Cell-type and tissue-specific rates of induced turnover could be achieved using cell-type specific pro-apoptotic small molecule cocktails, peptide mimetics, and/or AAV-delivered suicide genes driven by cell-type specific promoters. Because these sites of ablation would still be "fresh" when replacement cells are administered, the presumption is that the patterns of ablation will make administered cells more likely to engraft where they should, in freshly vacated niches where the signals promoting cell migration and engraftment are still active. By varying the dose of cell-type targeted ablative agents, cell type and tissue-specific rates of induced turnover could be achieved, allowing for the rate and spatial distribution of turnover to be tuned to the size of the tissue in order to avoid ablating too many cells at once and inadvertently inducing acute tissue failure.
"ICT could theoretically enable the controlled turnover and rejuvenation of aged tissues. The technique is particularly applicable to tissues that are not amenable to growth ex vivo and implantation (as with solid organs) -- such as the vascular, lymphatic, and nervous systems. The method relies upon targeted ablation of old, damaged and/or senescent cells, coupled with a titrated replacement with patient-derived semi-differentiated stem and progenitor cells. By gradually replacing the old cells with new cells, entire tissues can be replaced in situ. The body naturally turns over tissues, but not all tissues and perhaps not optimally."
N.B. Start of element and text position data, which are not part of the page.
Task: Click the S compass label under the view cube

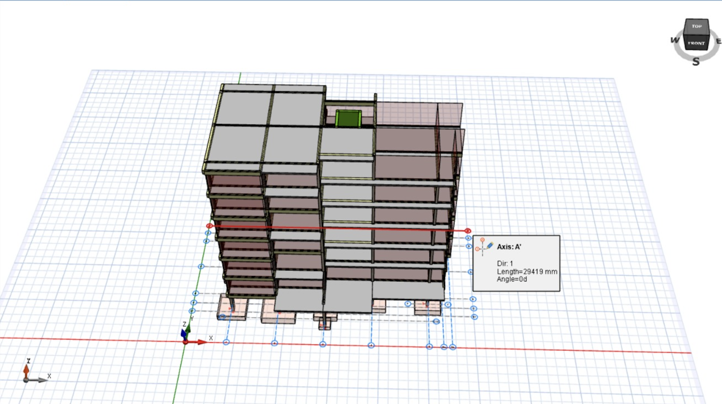Action: tap(696, 61)
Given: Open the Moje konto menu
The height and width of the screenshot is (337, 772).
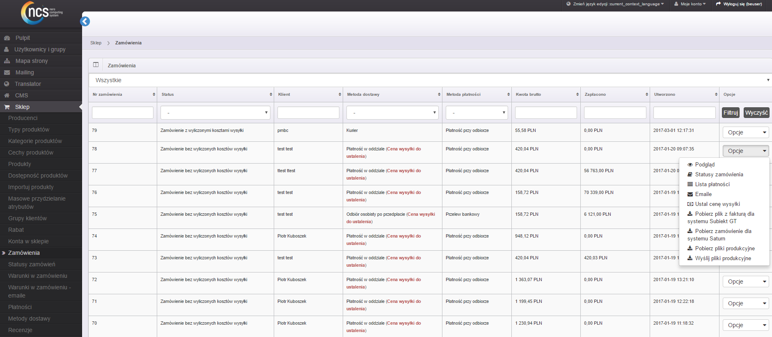Looking at the screenshot, I should (x=690, y=4).
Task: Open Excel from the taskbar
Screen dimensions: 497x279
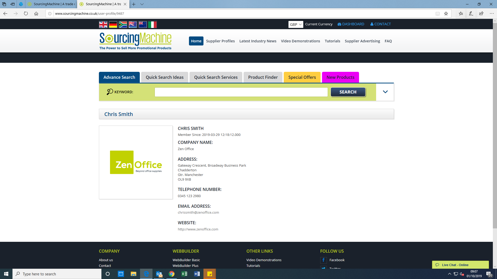Action: pos(184,274)
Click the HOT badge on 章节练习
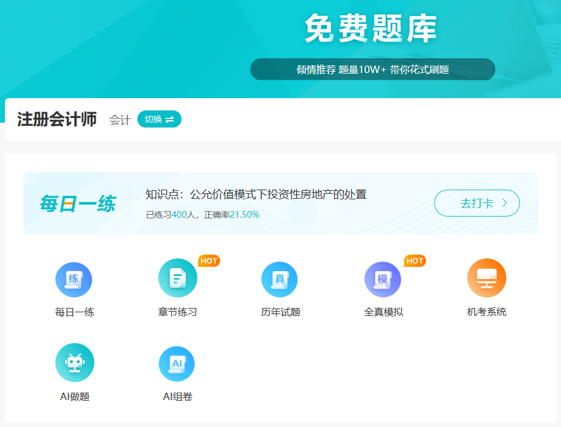Viewport: 561px width, 427px height. (208, 261)
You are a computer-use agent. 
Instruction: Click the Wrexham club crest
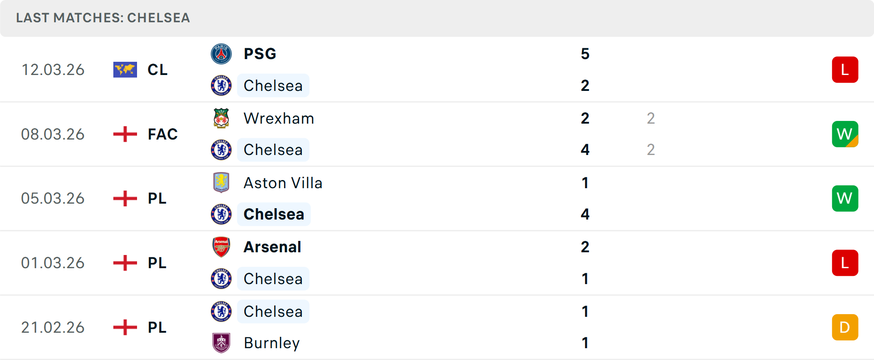tap(221, 118)
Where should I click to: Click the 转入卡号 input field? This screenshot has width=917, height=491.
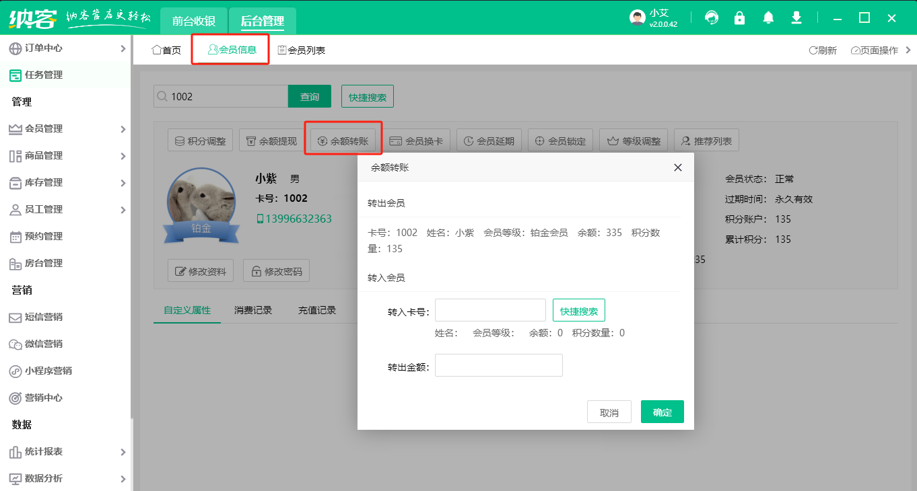tap(490, 311)
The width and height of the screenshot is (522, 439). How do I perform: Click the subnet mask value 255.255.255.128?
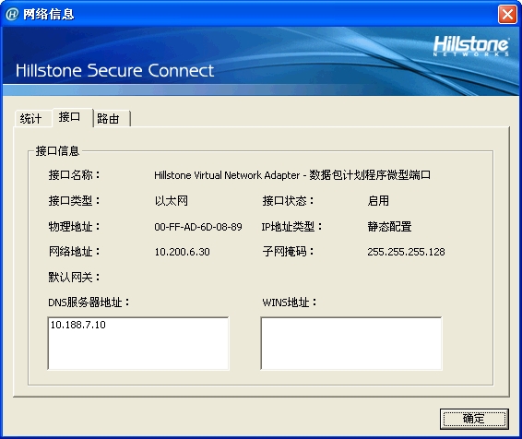406,252
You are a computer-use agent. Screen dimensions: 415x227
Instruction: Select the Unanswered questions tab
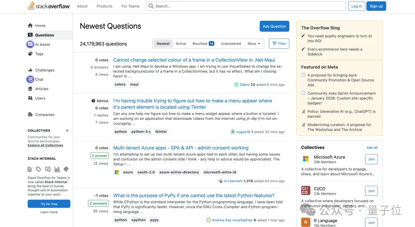[231, 44]
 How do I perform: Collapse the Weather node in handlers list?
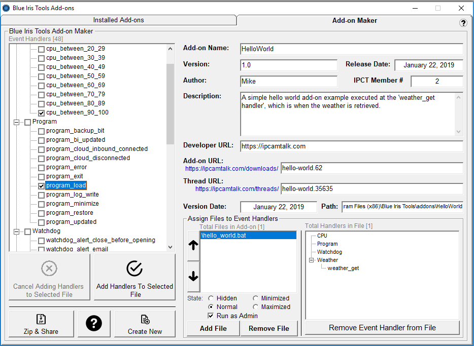[312, 260]
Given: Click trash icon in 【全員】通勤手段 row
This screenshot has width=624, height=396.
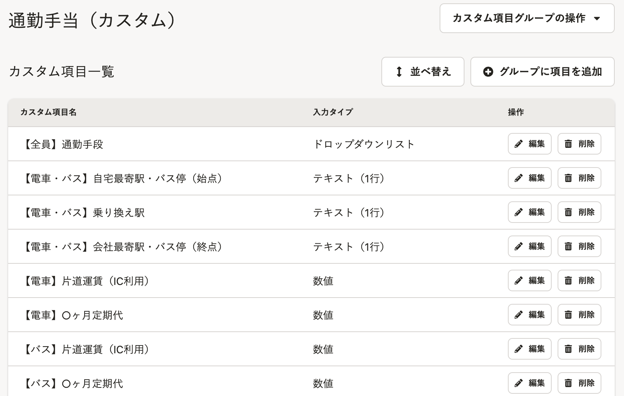Looking at the screenshot, I should pyautogui.click(x=568, y=144).
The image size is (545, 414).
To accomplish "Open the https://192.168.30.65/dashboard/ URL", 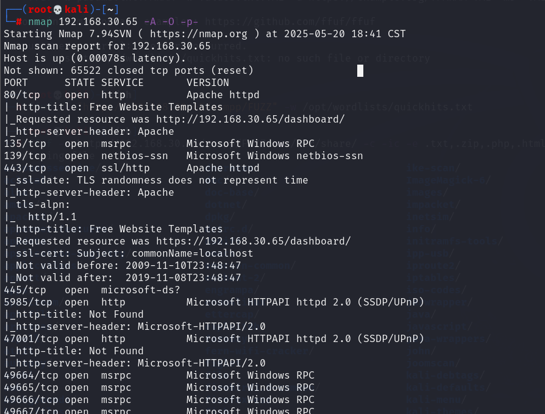I will coord(254,241).
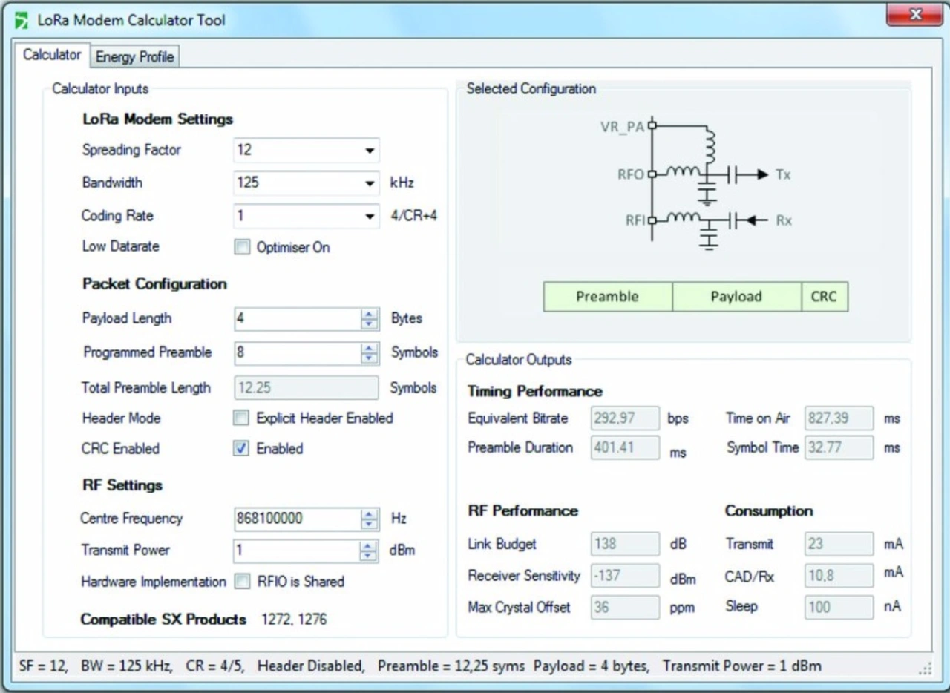Enable the Low Datarate Optimiser checkbox
This screenshot has height=693, width=950.
(x=242, y=248)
Induced Cell Turnover (ICT) is a theoretical intervention in which the targeted ablation of damaged, diseased and/or nonfunctional cells is coupled with replacement by partially differentiated induced pluripotent stem cells in a gradual and multi-phasic manner. Tissue-specific ablation can be achieved using pro-apoptotic small molecule cocktails, peptide mimetics, and/or tissue-tropic AAV-delivered suicide genes driven by cell-type specific promoters. Replenishment with new cells can be mediated by systemic administration of cells engineered for homing, robustness, and even enhanced function and disease resistance. Otherwise, the controlled release of cells can be achieved using implanted biodegradable scaffolds, hydrogels, and polymer matrices. In theory, ICT would enable in situ tissue regeneration without the need for surgical transplantation of organs produced ex vivo, and addresses non-transplantable tissues (such as the vasculature, lymph nodes, skin and nervous system). We have outlined several complimentary strategies for overcoming barriers to ICT in an effort to stimulate further research at this promising interface of cell therapy, tissue engineering, and regenerative medicine.